= WHAT THIS TASK INVOLVES =
Below are some entries. Copy each line in them that holds "confirms".

Saved entries
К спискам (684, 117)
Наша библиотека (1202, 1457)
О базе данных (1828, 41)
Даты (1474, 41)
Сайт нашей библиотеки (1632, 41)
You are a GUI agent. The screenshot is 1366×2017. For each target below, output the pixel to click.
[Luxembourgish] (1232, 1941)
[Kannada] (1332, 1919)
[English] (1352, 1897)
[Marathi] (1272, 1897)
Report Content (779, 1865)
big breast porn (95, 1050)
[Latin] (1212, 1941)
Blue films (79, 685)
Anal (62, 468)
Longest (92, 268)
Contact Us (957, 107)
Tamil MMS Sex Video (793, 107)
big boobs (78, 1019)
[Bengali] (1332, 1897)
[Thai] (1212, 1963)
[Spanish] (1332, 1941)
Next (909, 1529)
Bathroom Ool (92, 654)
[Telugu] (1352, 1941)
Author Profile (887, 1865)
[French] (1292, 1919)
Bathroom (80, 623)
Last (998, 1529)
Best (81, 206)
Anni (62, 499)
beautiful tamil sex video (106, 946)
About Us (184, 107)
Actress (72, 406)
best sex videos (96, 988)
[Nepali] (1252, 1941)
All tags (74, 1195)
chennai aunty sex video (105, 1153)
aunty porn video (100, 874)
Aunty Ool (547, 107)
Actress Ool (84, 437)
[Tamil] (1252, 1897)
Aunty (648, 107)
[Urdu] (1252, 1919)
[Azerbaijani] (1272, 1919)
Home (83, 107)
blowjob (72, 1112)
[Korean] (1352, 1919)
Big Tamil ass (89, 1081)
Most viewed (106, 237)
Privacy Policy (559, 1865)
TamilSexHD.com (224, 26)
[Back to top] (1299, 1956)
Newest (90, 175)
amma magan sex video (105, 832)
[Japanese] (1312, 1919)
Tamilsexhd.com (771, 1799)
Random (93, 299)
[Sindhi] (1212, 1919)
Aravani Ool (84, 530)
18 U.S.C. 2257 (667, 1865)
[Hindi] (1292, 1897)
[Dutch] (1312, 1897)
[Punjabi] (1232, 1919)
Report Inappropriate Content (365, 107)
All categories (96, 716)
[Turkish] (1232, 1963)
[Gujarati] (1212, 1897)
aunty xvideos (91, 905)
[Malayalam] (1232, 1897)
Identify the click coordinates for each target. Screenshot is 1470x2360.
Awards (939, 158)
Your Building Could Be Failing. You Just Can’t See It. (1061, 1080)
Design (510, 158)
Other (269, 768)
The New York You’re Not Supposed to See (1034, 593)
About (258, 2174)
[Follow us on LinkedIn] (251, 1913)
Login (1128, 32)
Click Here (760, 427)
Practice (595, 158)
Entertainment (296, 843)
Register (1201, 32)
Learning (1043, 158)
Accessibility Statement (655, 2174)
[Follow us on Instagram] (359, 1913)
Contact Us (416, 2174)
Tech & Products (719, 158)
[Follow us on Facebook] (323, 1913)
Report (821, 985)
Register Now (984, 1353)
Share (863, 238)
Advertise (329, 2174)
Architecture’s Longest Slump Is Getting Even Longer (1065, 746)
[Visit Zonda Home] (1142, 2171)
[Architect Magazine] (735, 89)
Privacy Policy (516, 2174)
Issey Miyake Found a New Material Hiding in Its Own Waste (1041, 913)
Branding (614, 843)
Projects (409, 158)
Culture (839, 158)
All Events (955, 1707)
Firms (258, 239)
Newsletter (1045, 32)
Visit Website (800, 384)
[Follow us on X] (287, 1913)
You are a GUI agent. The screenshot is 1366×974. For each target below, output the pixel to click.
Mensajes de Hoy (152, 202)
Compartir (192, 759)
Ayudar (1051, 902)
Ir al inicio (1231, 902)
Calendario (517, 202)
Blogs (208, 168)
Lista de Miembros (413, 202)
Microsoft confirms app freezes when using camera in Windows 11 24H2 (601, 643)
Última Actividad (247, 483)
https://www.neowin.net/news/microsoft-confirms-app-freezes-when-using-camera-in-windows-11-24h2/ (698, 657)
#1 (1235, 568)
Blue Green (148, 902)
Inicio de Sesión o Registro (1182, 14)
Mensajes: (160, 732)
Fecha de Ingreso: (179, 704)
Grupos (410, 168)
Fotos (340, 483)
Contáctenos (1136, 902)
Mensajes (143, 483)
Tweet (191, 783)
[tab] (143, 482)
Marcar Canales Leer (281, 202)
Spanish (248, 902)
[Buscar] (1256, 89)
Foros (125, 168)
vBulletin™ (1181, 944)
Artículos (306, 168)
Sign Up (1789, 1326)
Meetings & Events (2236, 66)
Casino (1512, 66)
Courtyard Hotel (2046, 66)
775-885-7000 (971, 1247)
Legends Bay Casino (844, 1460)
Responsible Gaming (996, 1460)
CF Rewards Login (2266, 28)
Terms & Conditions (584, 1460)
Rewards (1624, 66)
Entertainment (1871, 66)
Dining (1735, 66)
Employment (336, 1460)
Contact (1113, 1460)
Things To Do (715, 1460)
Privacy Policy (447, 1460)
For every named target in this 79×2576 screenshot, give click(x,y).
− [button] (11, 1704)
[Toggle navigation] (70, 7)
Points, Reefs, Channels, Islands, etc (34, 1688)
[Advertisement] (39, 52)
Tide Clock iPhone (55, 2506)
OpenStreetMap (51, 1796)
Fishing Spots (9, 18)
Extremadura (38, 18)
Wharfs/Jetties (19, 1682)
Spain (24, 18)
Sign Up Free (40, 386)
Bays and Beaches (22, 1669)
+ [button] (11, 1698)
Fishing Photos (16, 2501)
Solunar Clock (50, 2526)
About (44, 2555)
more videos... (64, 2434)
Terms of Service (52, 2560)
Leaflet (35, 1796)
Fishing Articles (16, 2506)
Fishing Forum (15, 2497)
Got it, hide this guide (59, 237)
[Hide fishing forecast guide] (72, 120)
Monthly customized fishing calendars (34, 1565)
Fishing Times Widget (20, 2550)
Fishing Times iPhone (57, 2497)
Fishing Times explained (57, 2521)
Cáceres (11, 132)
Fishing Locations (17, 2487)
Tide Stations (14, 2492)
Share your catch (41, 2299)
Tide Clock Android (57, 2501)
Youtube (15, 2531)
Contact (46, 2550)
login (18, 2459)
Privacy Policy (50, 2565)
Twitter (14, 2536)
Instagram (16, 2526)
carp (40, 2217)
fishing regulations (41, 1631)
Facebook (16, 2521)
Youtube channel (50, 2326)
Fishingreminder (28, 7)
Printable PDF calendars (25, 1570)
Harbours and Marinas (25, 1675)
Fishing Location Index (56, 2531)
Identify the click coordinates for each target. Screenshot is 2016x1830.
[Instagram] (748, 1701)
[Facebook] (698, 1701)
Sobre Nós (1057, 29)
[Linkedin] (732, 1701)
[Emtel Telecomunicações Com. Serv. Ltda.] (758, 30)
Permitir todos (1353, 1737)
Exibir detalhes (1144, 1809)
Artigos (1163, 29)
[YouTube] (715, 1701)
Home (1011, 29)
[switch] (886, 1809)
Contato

= ANSWER TO THE EXERCISE =
Microsoft confirms app freezes when using camera in Windows 11 24H2 (601, 643)
https://www.neowin.net/news/microsoft-confirms-app-freezes-when-using-camera-in-windows-11-24h2/ (698, 657)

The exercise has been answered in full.